Locate every line in the entries below that contains the word "icon", matching case exactly, and copy each of those lines.

^^^^^^^^^^^^^^^^

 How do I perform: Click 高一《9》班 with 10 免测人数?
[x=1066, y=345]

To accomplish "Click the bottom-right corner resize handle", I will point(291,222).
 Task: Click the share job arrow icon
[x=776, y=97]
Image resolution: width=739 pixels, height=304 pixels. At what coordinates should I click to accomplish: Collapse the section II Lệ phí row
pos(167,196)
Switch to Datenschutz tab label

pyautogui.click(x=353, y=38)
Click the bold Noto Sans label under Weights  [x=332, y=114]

^^^^^^^^^^^^^^^^

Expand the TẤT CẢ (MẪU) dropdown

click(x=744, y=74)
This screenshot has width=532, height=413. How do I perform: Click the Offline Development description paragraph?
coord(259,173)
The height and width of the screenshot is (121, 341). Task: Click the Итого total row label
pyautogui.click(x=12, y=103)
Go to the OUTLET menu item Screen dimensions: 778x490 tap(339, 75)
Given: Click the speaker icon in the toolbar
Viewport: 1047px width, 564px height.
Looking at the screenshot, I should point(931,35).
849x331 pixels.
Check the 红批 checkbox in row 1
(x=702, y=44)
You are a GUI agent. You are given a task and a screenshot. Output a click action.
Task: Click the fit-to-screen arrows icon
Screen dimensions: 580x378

^^^^^^^^^^^^^^^^

• Task answer:
 Task: Click the share job arrow icon
Given: Click the speaker icon in the toolbar
Task: Click the fit-to-screen arrows icon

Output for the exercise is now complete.